Mais on verra aussi comment un abbé du grand siècle, qui se pique « d’être vertueux avec ordre et sage à la mesure des autres », parle du même Aristote (p. 26) : « Les opinions de ce philosophe ne doivent point être reçues comme des vérités infaillibles qui nous ôtent la liberté de la dire... Son nom pourrait faire tomber les armes des mains de ceux qui suivraient aveuglément l’autorité ; mais ceux qui ne veulent déférer qu’à la raison, sans que les exemples fameux ni les grands noms ne les puissent engager contre elle, ne se rendent pas qu’ils ne soient entièrement convaincus... Nous sommes libres... et l’on peut soutenir qu’Homère n’étoit pas un bon poète et que, même, il n’a jamais été, sans se rendre suspect d’être mal affectionné à la couronne ni de mal penser de la religion. » Relisons l’aveu de Wolf à Böttiger : Ich habe meine Meinung so verschleiert dass man gewiss, wenigstens beim Cammergericht in Berlin, mich nicht verklagen kann...

D’Aubignac croyait n’avoir rien à craindre « des orages de la Cour ni des foudres du Vatican ». Wolf vivait « sous la crainte des Édits », et ses amis redoutant peut-être les orages de Berlin et les foudres du Cammergericht, s’enquéraient pour lui d’une chaire à l’étranger.

Il avait dédié son Homère de 1794 à David Ruhnken, « prince des philologues ». Né en Allemagne et sous les lois prussiennes, comme Wolf, Ruhnken (1723-1798) était passé en Hollande et avait trouvé à Leyde une chaire

  1. Prolegomena, p. 122 : scio quam difficile sit Aristotelem et ceteros scriptores artium oblivisci qui multo post quam partes hae firmiter coaluerant, inde sua praecepta duxerunt.

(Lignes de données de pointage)
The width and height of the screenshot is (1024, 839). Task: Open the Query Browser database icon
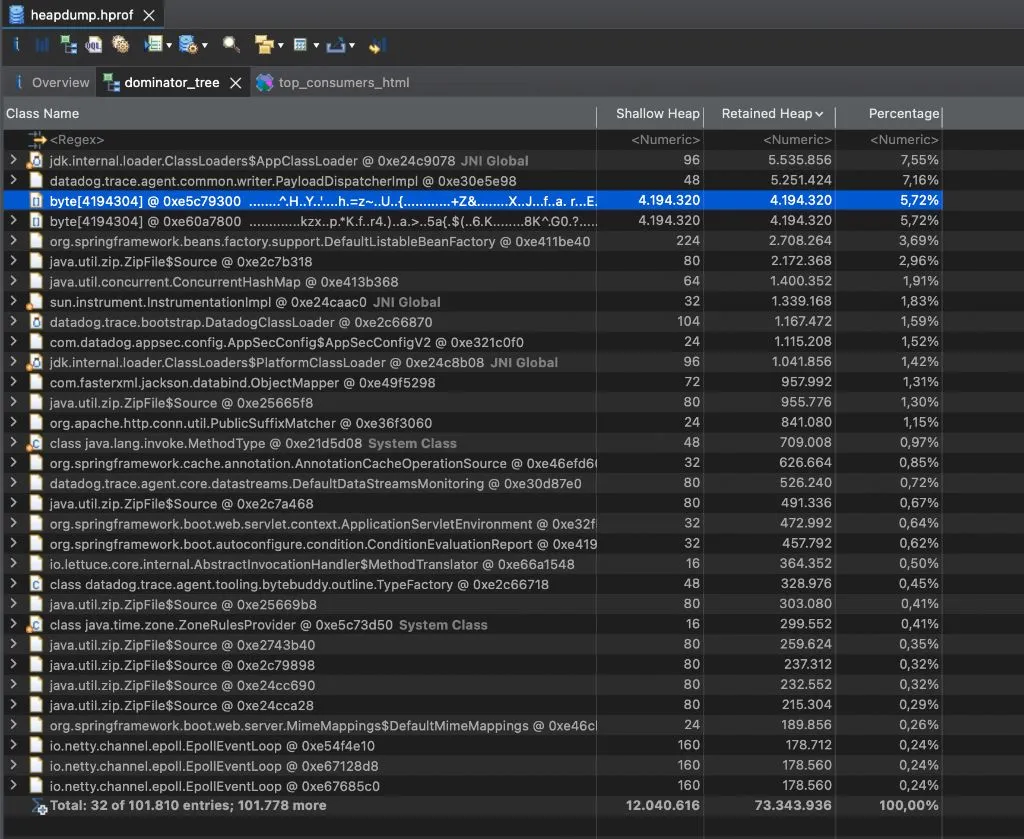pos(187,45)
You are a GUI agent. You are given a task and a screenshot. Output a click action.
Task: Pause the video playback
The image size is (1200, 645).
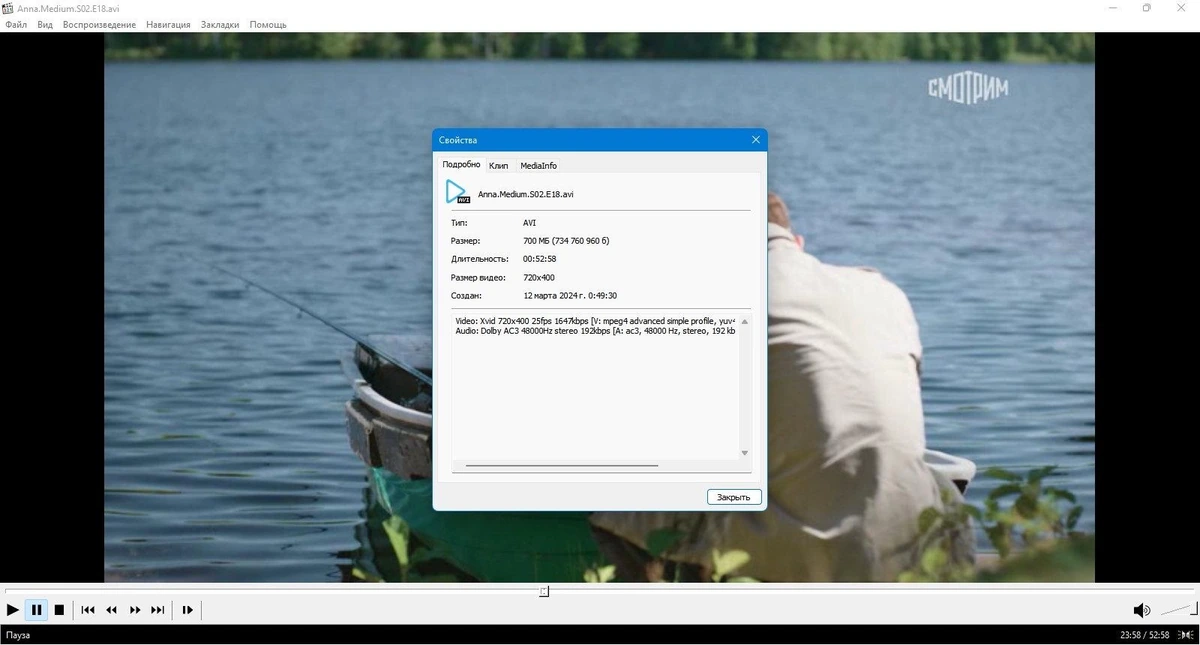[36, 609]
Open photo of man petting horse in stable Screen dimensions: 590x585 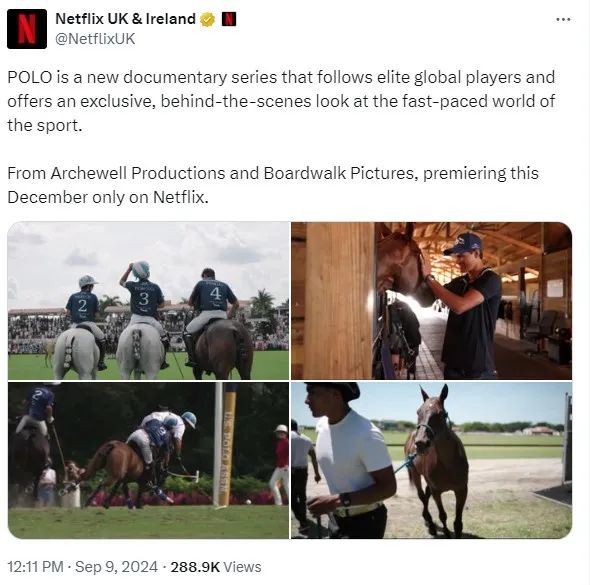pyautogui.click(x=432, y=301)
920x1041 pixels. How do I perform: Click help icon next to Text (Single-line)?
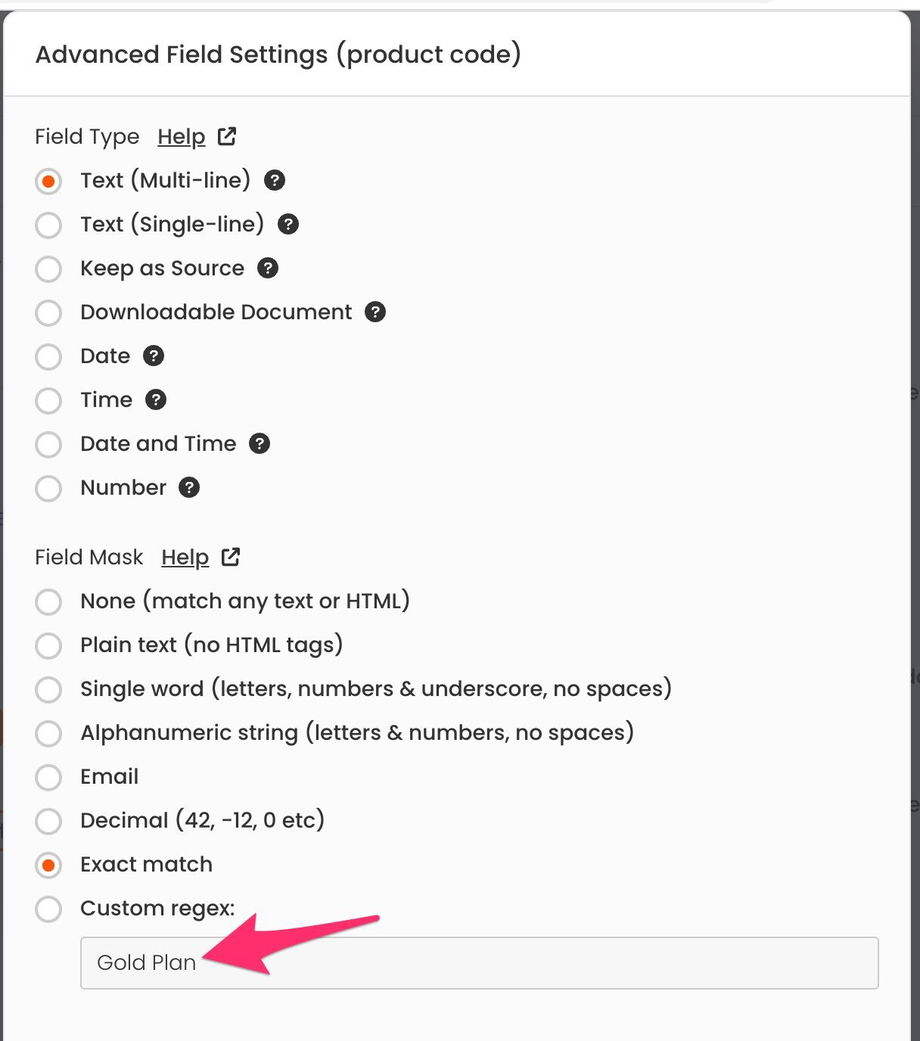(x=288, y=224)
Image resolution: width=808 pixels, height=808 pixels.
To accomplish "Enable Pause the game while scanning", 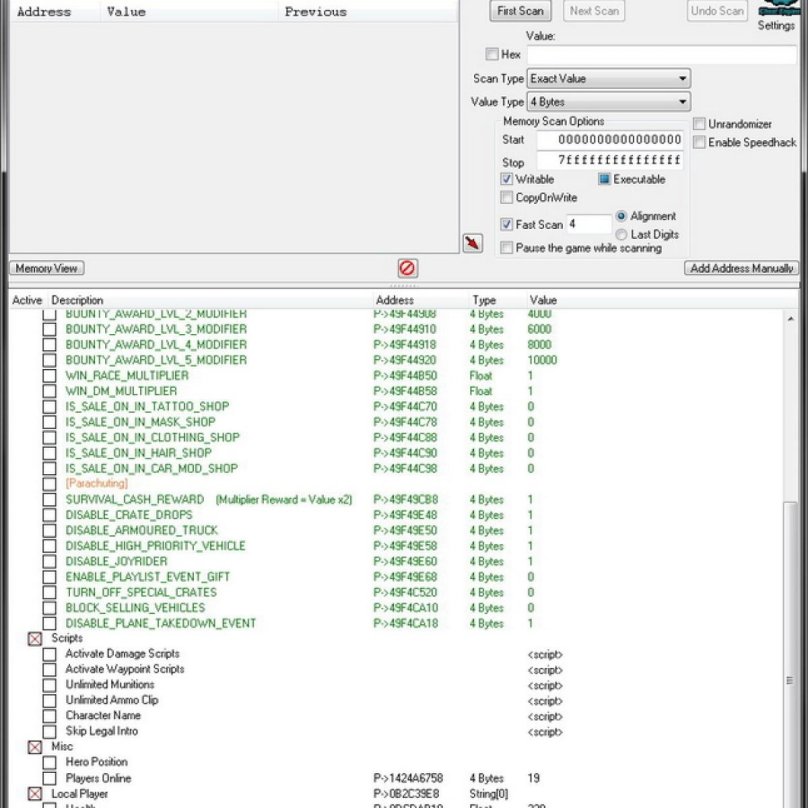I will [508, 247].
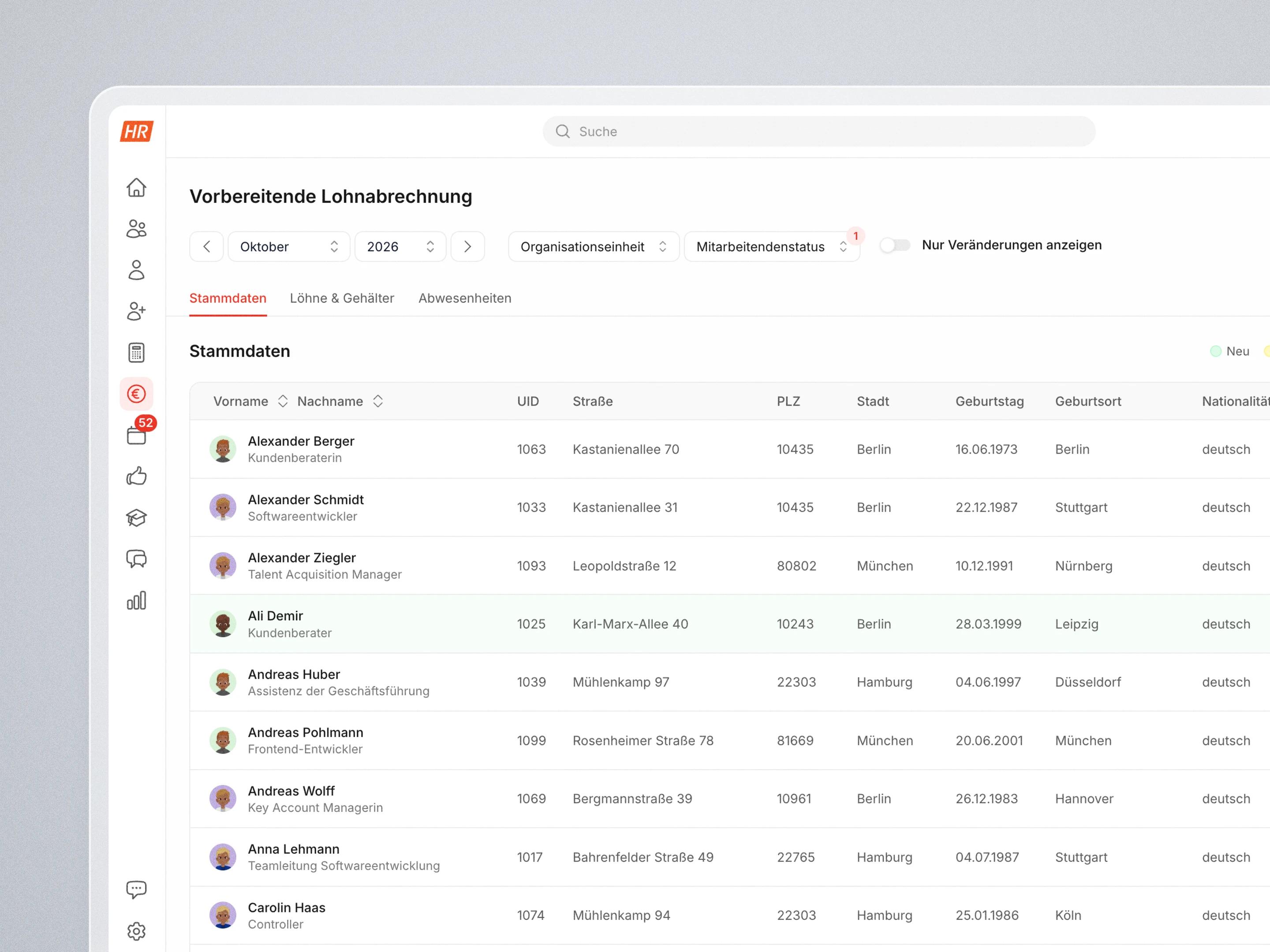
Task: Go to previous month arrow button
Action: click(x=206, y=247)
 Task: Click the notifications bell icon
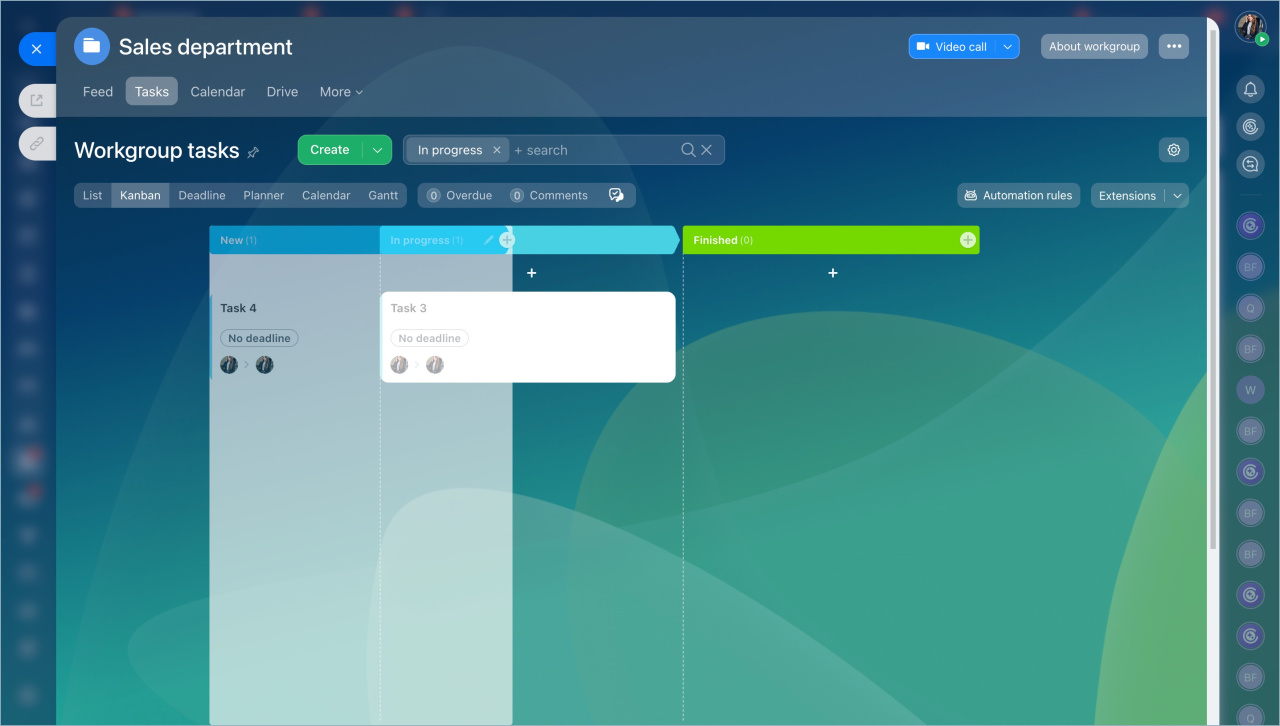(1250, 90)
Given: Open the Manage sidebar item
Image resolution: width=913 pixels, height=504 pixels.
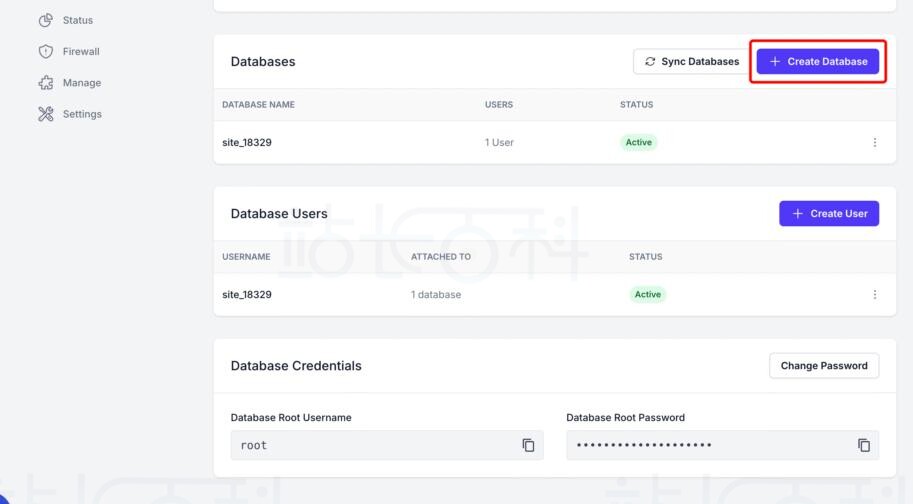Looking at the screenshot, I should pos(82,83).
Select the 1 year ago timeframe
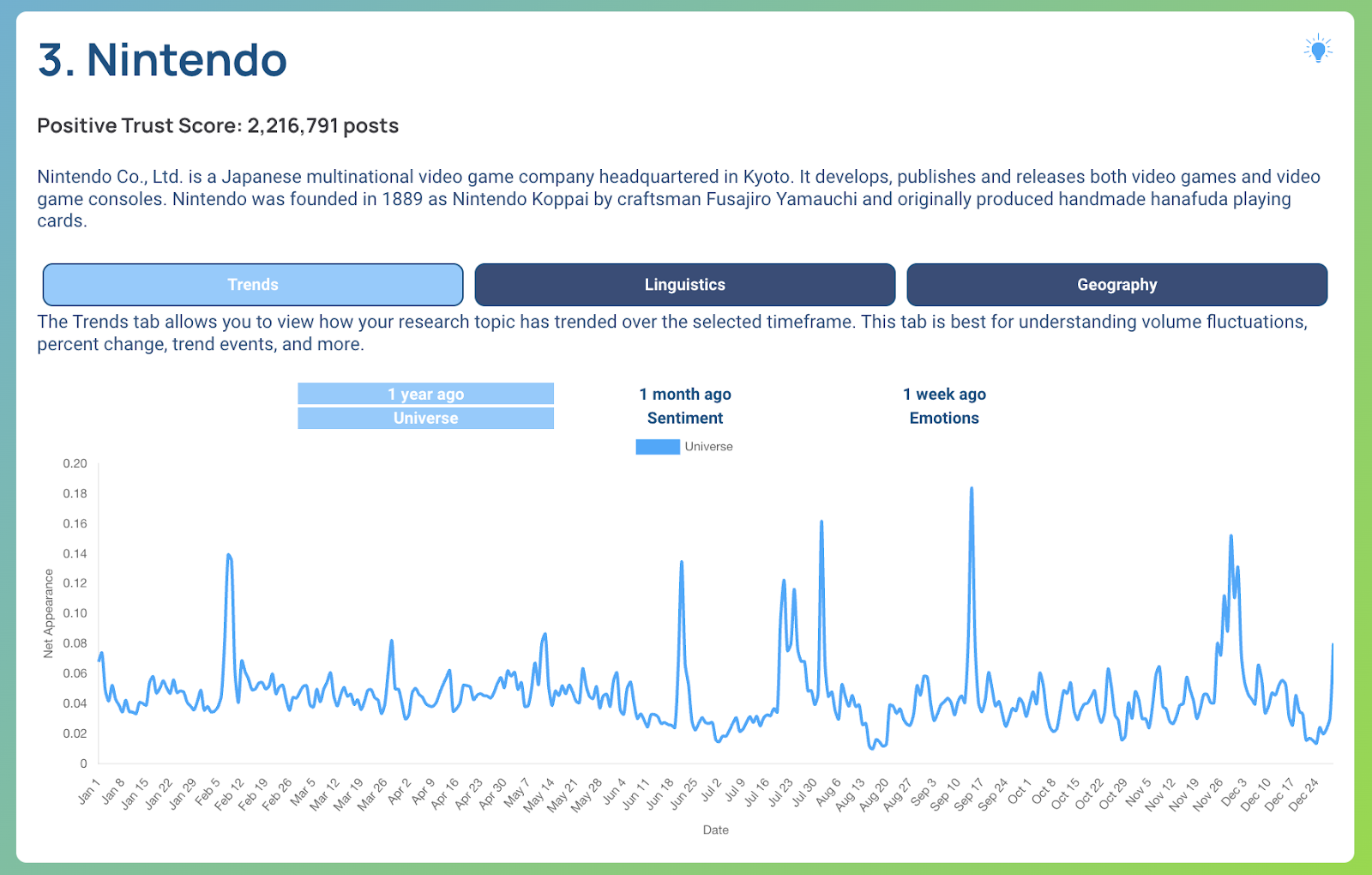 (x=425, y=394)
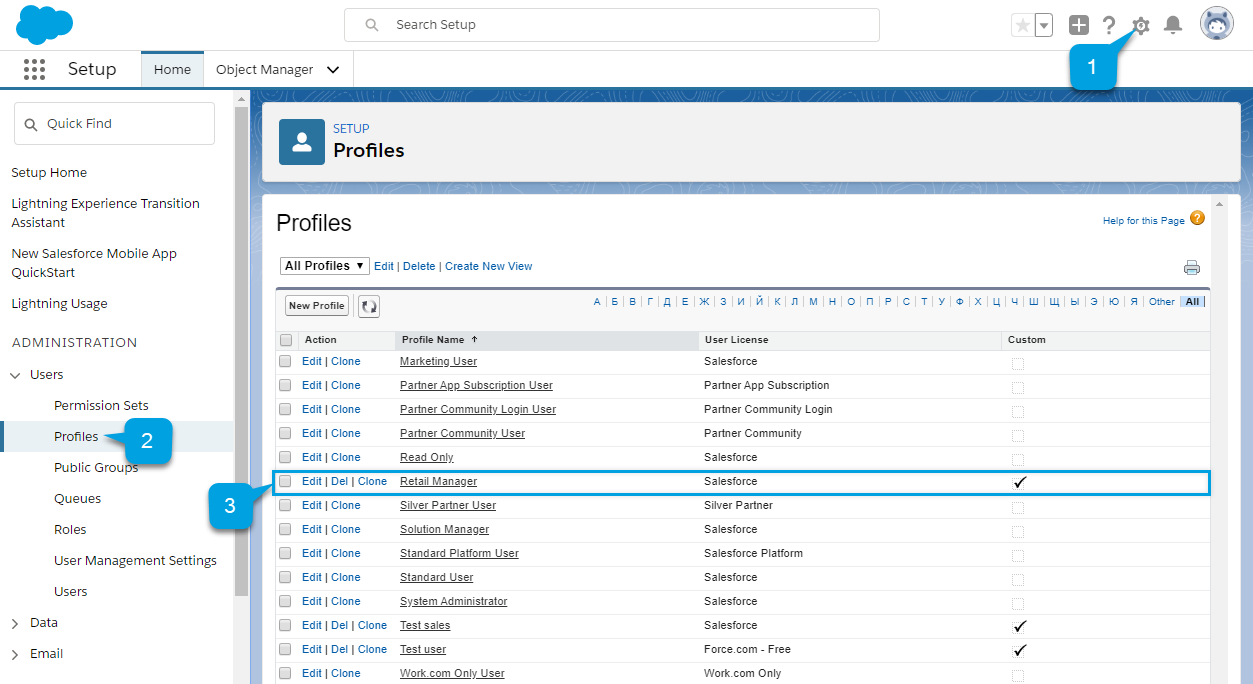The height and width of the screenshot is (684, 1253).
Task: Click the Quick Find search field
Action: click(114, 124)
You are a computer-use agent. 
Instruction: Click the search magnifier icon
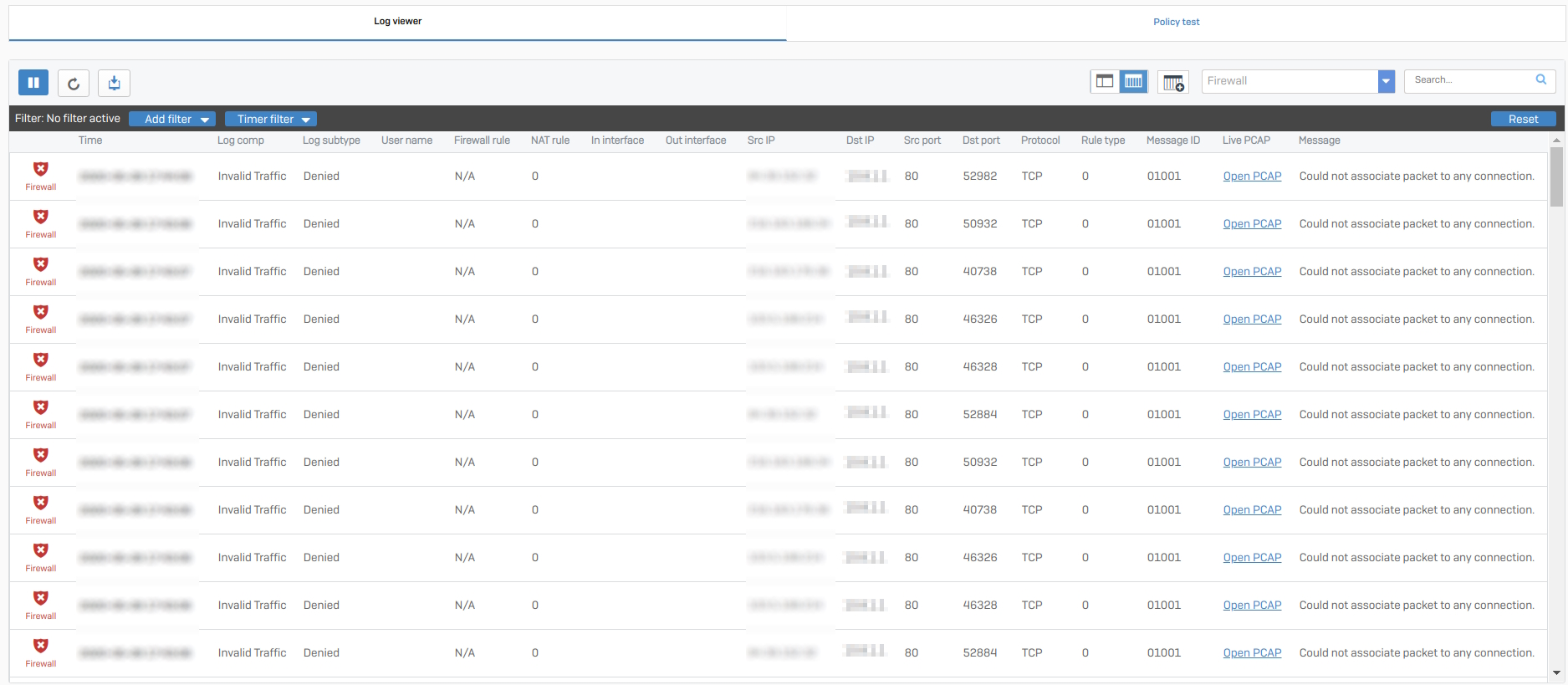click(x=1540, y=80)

CONSIGNE: Recopiez fidèlement le passage de l'extrait sur d'Aubignac et Wolf, en commençant à « D’Aubignac croyait n’avoir » et en terminant à « chaire à l’étranger. ».

SOLUTION:
D’Aubignac croyait n’avoir rien à craindre « des orages de la Cour ni des foudres du Vatican ». Wolf vivait « sous la crainte des Édits », et ses amis redoutant peut-être les orages de Berlin et les foudres du Cammergericht, s’enquéraient pour lui d’une chaire à l’étranger.